CAIRO—From a life in prison to freedom and a pivotal role in brokering a solution to the ongoing military crackdown, Aboud El Zomor, 66, has seen his life’s trajectory transformed by Egypt's January 25, 2011 revolution.
Jailed in 1981 after authorities implicated him in the assassination of President Anwar Sadat, El Zomor is the leader of Gama’a Islamiyya, a radical Islamist group that some claim is linked to Al Qaeda. He was released from prison in March 2011.
“Mubarak had a vision that I would only leave in a coffin,” he said, referring to the ousted authoritarian ruler's refusal to release him after he had served his 25 year sentence. “Without the revolution I would have never been released from prison,” he added.
Since gaining his freedom, El Zomor has taken a central role in founding Gama’a Islamiyya’s political wing, the Construction and Development Party, and in building the influence of the Islamist camp. He now plays a leading role in the Committee to Restore Legitimacy and is a key communication broker between the Muslim Brotherhood and the army.
Speaking to the Daily Beast at his home in Giza on Saturday, he said both the army and the Muslim Brotherhood have realized that neither is able to break the other. As a result, there was potential for a political breakthrough.

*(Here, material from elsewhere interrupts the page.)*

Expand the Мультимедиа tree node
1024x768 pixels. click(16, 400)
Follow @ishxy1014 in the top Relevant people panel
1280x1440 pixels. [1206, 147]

"The street is hot with protests while the army has firm control. The government has started to realize it has a problem," he said. Protests against the army's July 3 ouster of Morsi have continued despite a bloody crackdown that killed hundreds of protesters. "The situation now is that no one can force their conditions. Neither the Brotherhood nor SCAF [Supreme Council of the Armed Forces] can do this, so they are prepared for dialogue." A plan for political resolution is to be released after the Eid al Adha holiday, which ended yesterday.
El Zomor said his attempts to re-ignite talks between the army and the Brotherhood showed signs of progress.
Negotiations had been suspended over the Islamist party's refusal to compromise on returning Morsi to power and re-implementing his party's 2012 constitution. But the Brotherhood is now focused on ending the military crackdown and obtaining the release of its 2,000 members currently in prison. El Zomor said the Islamists had become more flexible on key issues and that mediated communication with the army is ongoing.
“Of course we are working in the backrooms,” he said.
The entrance to El Zomor’s apartment building, located in a working class, conservative neighborhood, was adorned with the distinctive symbol of the anti-army, pro-Morsi opposition. But he expressed sympathy for the army's position and refused to call the ousting of Morsi a coup.
"The army did things with good intentions, they wanted to avoid any kind of division or civil war,” he said. El Zomor's movement originally split from the Brotherhood over the Gama'a Islamiyya's advocacy of armed struggle, which the Muslim Brotherhood opposed. But the two Islamist movements maintained close ties even after the ideological split.
El Zomor was once employed by army intelligence, even as he remained clandestinely active in Gama’a Islamiyya. Today, he is pragmatic on the role of Egypt's generals.
“My position on the army [is] rational, not emotional,” he said, as he sat in his living room wearing sandals and a silk galabiya. He said he had disavowed armed insurgency tactics and believed Egypt needed a pluralistic, democratic governing system. El Zomor added that the followers of his movement had shared the army's frustration at Morsi’s inability to stabilize Egypt's economic and political crises.
But he opposed the army's recent crackdown on dissent, arguing that the legitimacy of popular governance needed to be restored.
“For sure there is a lot of dangers to the freedom and goals of the revolution,” he said. “Many Islamist currents feel it’s not a transition but a period for revenge,” he added.
On the other hand, El Zomor expressed pride in the legacy of the army and equated its military successes with the uprising that freed him.
For El Zomor, the January 25 revolution's main result was a shift in the balance of power power between the army and Islamist politics.
“Before January 25, Islamist [political] activity was banned,” he said. “After, we got our freedom from prison without condition. We had the freedom to construct our own parties and to freely [organize].”
Despite the ongoing curfew and state of emergency laws, El Zomor said he was confident that negotiations with the army would result in the re-emergence of political process in Egypt.